Еще одно объединяло Канариса и Остера — глубокое религиозное чувство как основа всей их деятельности. «Как с Канарисом, так и с Остером можно было постоянно вести беседы на религиозные темы, — рассказывает один сотрудник, бывший многие годы их доверенным. — Как у Канариса, так и у Остера движущими мотивами их действий были не политические, а этические соображения. Они подчинялись более высокому закону, чем уставы национал—социалистического государства, и это давало им силу, если придется принять не только физическую, но и гражданскую смерть».
Во главе первого отдела разведки много лет стоял полковник генерального штаба Пикенброк, которого доверенные называли Пики; это был жизнерадостный, с добрым юмором человек, родившийся на Рейне. Его высокий интеллект и сухой юмор особенно расположили к нему Канариса, который безоговорочно ему доверял. С ним он объяснялся более свободно и открыто, чем с другими близкими сотрудниками. Если он вообще кому—нибудь говорил все, что было у него на сердце и что его тяготило, то этим человеком мог быть только Пикенброк. Впрочем, трудно предположить, что Канарис вообще мог бы кому—то полностью открыться. Он имел привычку, даже в кругу самых близких своих сотрудников, определенным образом распределять свое доверие и обсуждать мучающие его вопросы частями, беседуя то с одним, то с другим.
Следующее по важности, третье отделение разведки возглавлял до начала войны майор Бамлер, ставший впоследствии полковником генерального штаба. Гизевиус в первом томе своей книги «До горького конца», вызвавшей много споров, дал ему очень недружелюбную характеристику. Действительно, Бамлер был восторженным почитателем национал—социалистической системы или выдавал себя за такового по некоторым причинам, что более похоже на правду, если подтвердятся сведения, что он больше не скрывает своих симпатий к коммунизму и якобы служит в советской разведке.

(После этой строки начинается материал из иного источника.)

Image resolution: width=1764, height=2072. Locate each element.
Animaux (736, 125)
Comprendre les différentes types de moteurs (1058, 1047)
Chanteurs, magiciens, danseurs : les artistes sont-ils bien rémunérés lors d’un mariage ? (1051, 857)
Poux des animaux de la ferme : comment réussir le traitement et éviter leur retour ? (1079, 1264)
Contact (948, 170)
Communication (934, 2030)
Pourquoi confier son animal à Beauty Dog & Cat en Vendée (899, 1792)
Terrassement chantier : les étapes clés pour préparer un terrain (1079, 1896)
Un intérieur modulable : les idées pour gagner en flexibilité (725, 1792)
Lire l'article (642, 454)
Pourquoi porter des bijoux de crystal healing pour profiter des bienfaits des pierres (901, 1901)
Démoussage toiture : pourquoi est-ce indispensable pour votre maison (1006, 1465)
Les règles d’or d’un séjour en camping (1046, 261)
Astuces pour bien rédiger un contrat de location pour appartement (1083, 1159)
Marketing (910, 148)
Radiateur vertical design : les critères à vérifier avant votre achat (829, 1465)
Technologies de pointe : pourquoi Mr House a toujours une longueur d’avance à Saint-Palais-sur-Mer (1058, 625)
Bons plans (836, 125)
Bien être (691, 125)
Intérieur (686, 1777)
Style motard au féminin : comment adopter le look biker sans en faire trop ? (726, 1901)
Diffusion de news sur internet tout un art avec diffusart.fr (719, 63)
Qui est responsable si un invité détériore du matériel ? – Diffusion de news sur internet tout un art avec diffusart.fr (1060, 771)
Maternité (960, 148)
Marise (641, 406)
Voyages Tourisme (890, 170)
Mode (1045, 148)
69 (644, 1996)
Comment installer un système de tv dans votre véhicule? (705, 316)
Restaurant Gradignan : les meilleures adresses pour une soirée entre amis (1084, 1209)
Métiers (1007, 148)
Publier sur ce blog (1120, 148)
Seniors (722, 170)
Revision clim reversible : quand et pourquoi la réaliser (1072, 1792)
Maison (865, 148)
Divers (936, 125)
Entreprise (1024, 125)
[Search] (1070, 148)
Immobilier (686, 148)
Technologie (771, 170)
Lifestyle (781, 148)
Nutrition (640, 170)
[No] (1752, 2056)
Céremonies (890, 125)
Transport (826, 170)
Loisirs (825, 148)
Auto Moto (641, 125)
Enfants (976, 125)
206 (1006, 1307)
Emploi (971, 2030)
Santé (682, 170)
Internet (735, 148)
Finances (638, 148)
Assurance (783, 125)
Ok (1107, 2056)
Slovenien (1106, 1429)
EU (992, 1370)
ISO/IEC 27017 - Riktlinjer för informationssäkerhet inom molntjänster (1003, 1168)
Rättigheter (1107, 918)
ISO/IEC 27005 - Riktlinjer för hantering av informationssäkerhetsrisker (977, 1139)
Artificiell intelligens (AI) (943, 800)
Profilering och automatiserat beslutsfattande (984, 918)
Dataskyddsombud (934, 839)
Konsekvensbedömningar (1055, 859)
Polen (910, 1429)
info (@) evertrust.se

Бамлер, отдел которого, как уже говорилось, был по службе тесно связан с СД, стремился поддерживать между обеими организациями не только корректные, но установить тесные и, как он выражался, товарищеские отношения. Этого, конечно, опасался Канарис, который стремился давать СД как можно меньше данных о делах разведки и поэтому старался помешать дружеским и товарищеским отношениям его хозяев с другим отделом. Поэтому он втихомолку старался сместить Бамлера. Тот, сам того не зная, пошел навстречу стремлениям Канариса, когда попросил в 1939 г. дать ему командование воинской частью. Его желанию начальник разведки не стал препятствовать.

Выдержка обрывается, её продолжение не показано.